In der Uhlandstraße 137 wird derzeit entrümpelt.
Auch offizielle Dokumente der Behörden belegen den Ausbau des Wohnheims. NIUS liegt eine Baugenehmigung vor, die im November 2024 vom Bezirksamt Charlottenburg-Wilmersdorf unterzeichnet wurde. Die Pension soll nun offenbar ausgeweitet werden. 240 Betten und 125 Zimmer sind hier geplant, sogenannte Mikroappartments. Die Mindestbelegung soll drei Monate lang möglich sein, maximal könnten Mieter zwölf Monate lang unterkommen – Einquartierung auf Zeit. Die Pension soll sich über das gesamte Gebäude erstrecken. Das ist nur möglich, weil ein Großteil der Mieter das Gebäude verlassen hat.
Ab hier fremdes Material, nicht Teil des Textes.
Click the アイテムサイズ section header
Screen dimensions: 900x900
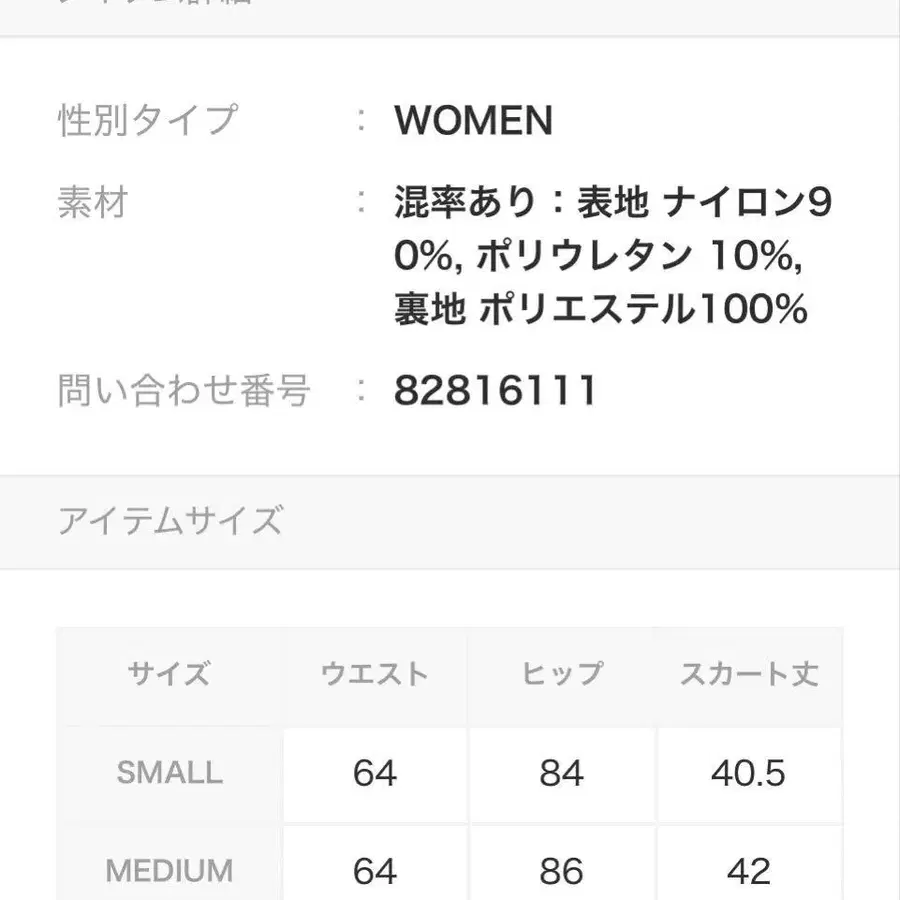[170, 521]
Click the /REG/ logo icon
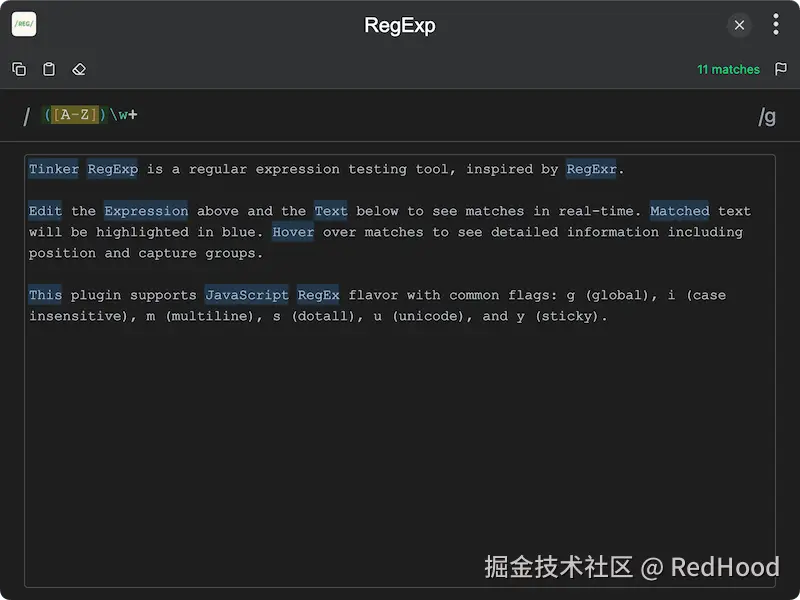This screenshot has height=600, width=800. (24, 23)
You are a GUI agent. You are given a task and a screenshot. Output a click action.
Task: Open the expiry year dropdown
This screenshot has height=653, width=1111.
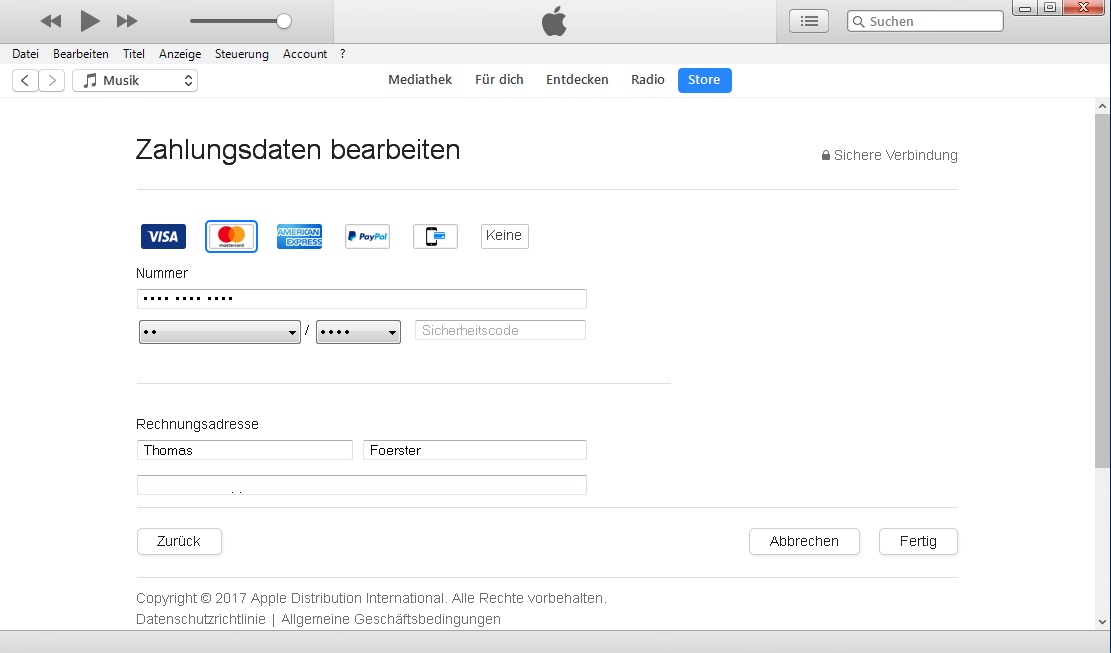tap(358, 332)
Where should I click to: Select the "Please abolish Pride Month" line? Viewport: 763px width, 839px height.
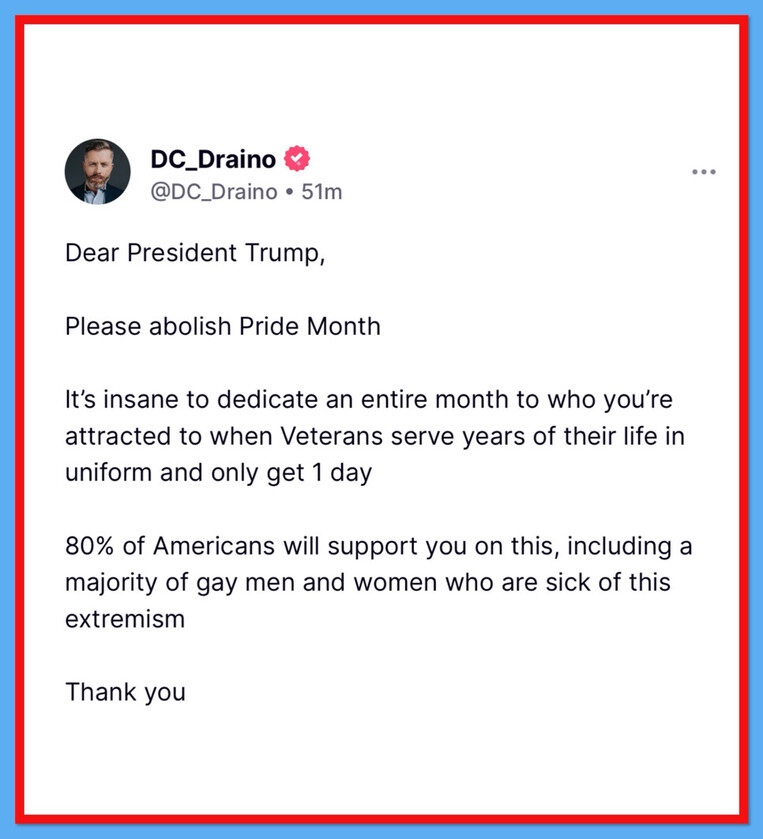[223, 326]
Übrig geblieben ist die Pension und die Briefkastenadresse der Hausverwaltung, die von Victoria Gerl geführt wird. Ihr Ehemann bestätigt unterdessen gegenüber NIUS: „Die Astrel-Pension will sich künftig Astrel Home nennen und eine Vorzeigeeinrichtung sein. Es handelt sich nicht um eine Flüchtlingsunterkunft. Die nationale Herkunft ist allerdings weder Aufnahmekriterium noch -hindernis. Alles andere wäre Rassismus. Zu Ihrer Beruhigung darf ich Ihnen aber versichern, dass keine Roma im Hause wohnen.“
In der Uhlandstraße munkelte man schon länger: Die Roma-Familien sollten dafür sorgen, die restlichen Mieter aus dem Haus zu treiben, den Verfall voranzutreiben – und das gesamte Gebäude langfristig zu einer noch größeren Unterkunft für Wohnungslose zu transformieren – um am Ende noch mehr Profit zu garantieren?
Wie viele vermögende Personen hat auch der ehemalige Politiker Andreas Gerl vor Jahren eine Stiftung gegründet. Diese hat ihren Sitz ebenfalls in der Uhlandstraße 137. Gemeinnützige Stiftungen sind in Deutschland von der Körperschaftssteuer, Gewerbesteuer und Erbschaftsteuer befreit. Sie bieten die Möglichkeit, das eigene Vermögen zu schützen. Gerl geht es laut eigenen Angaben jedoch um altruistische Gründe.
„Mir ging irgendwann durch den Kopf, dass ich in der Lage bin, einen guten Teil meines Vermögens für gute Zwecke wegzugeben, ohne große Auswirkungen auf meinen Lebenskomfort“, erklärte er 2022 in einem Interview. Er habe nicht einfach nur Geld spenden wollen, „sondern auch mitbestimmen, wo die Mittel hingehen und was damit passiert“. Deshalb habe er die Stiftung gegründet und eine große Immobilie eingebracht, die im Jahr etwa 500.000 Euro abwerfe. „Dieses Geld steht jährlich für gute Zwecke zur Verfügung.“
Seitdem setzt sich seine Stiftung für Kinder und junge Menschen ein – insbesondere mit Migrationsgeschichte. Die Andreas-Gerl-Stiftung finanziert unter anderem Programme für „Nachwuchstalente mit Flucht- und Migrationshintergrund“, um sie „für den Einstieg in das Berufsleben im IT-Bereich zu qualifizieren“. Kürzlich hat Gerl auch eine Schule in Afrika aufgebaut.
Videoaufnahmen, hochgeladen von der Andreas-Gerl-Stiftung, zeigen ihn freudestrahlend in traditioneller Kluft bei der Eröffnung einer Schule in Äthiopien – dem Land also, aus dem der somalische Mörder stammt, der in seinem Haus in Berlin-Wilmersdorf zustach.